Limitations of the CAN protocol


 Limited transmission speed (up to 1 Mbps)
 Limited bus length (up to 500 m)
 Security can be a problem.

bus length Transfer rate


(m) (kbit/s)
40 1000
100 500
200 250
500 100

CAN Physical Layers


CAN has several different physical layers you can use. These physical layers
classify certain aspects of the CAN network, such as electrical levels, signaling
schemes, cable impedance, maximum baud rates, and more. The most
common and widely used physical layers are described below:
High-Speed/FD CAN
High-speed CAN is by far the most common physical layer.
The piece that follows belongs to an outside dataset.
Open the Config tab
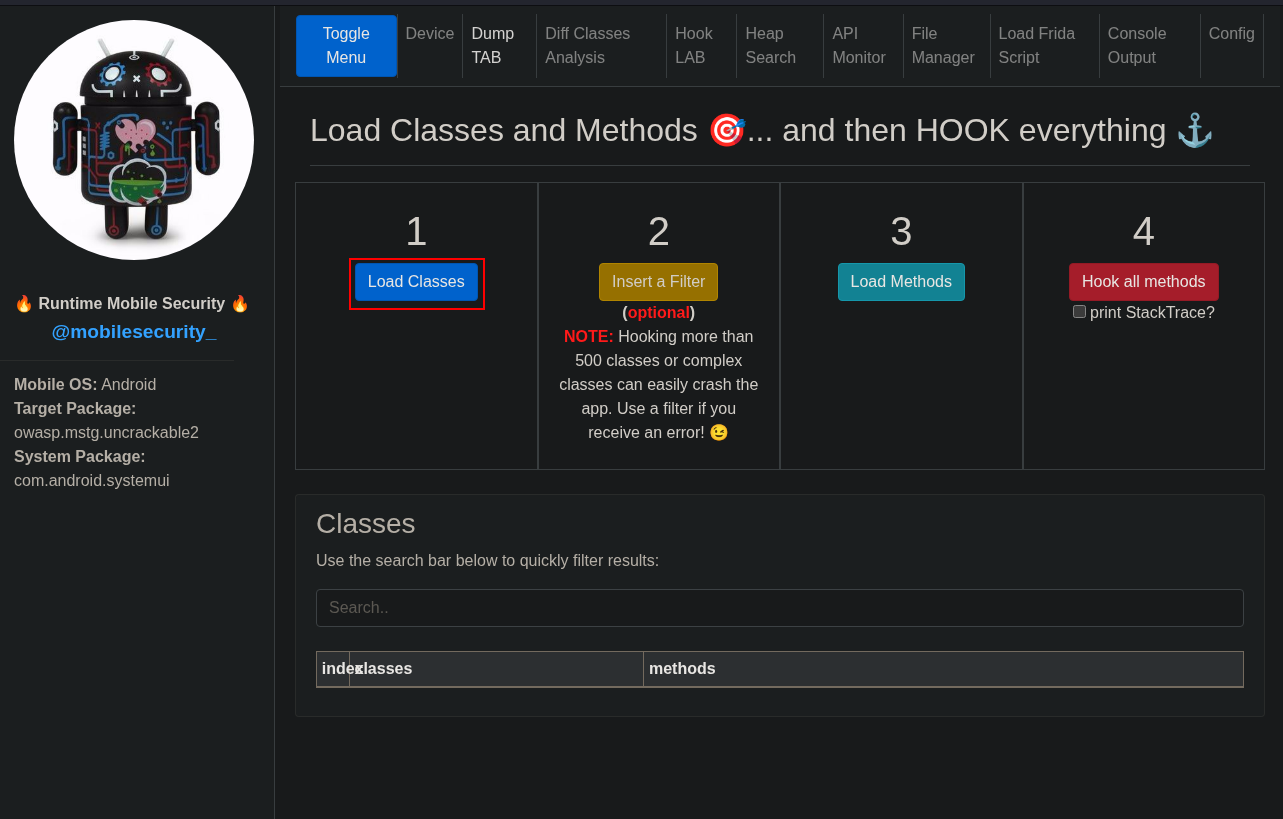Screen dimensions: 1283x819 (1231, 34)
High-speed CAN
networks are implemented with two wires and allow communication at transfer
rates up to 1 Mbit/s.
Low-Speed/Fault-Tolerant CAN Hardware
Low-speed/fault-tolerant CAN networks are also implemented with two wires,
can communicate with devices at rates up to 125 kbit/s, and offer transceivers
with fault-tolerant capabilities.
Single-Wire CAN Hardware
Single-wire CAN interfaces can communicate with devices at rates up to 33.3
kbit/s (88.3 kbit/s in high-speed mode).

CAN Protocol Terminology

 SOF (start-of-frame) bit – indicates the beginning of a message with a


dominant (logic 0) bit.
 Arbitration ID – identifies the message and indicates the message's
priority. Frames come in two formats -- standard, which uses an 11-bit
arbitration ID, and extended, which uses a 29-bit arbitration ID.
 IDE (identifier extension) bit – allows differentiation between
standard and extended frames.
 RTR (remote transmission request) bit – serves to differentiate a
remote frame from a data frame. A dominant (logic 0) RTR bit
indicates a data frame. A recessive (logic 1) RTR bit indicates a
remote frame.
 DLC (data length code) – indicates the number of bytes the data
field contains.
 Data Field – contains 0 to 8 bytes of data.
 CRC (cyclic redundancy check) – contains 15-bit cyclic redundancy
check code and a recessive delimiter bit.
 ACK (ACKnowledgement) slot – any CAN controller that correctly
receives the message sends an ACK bit at the end of the message.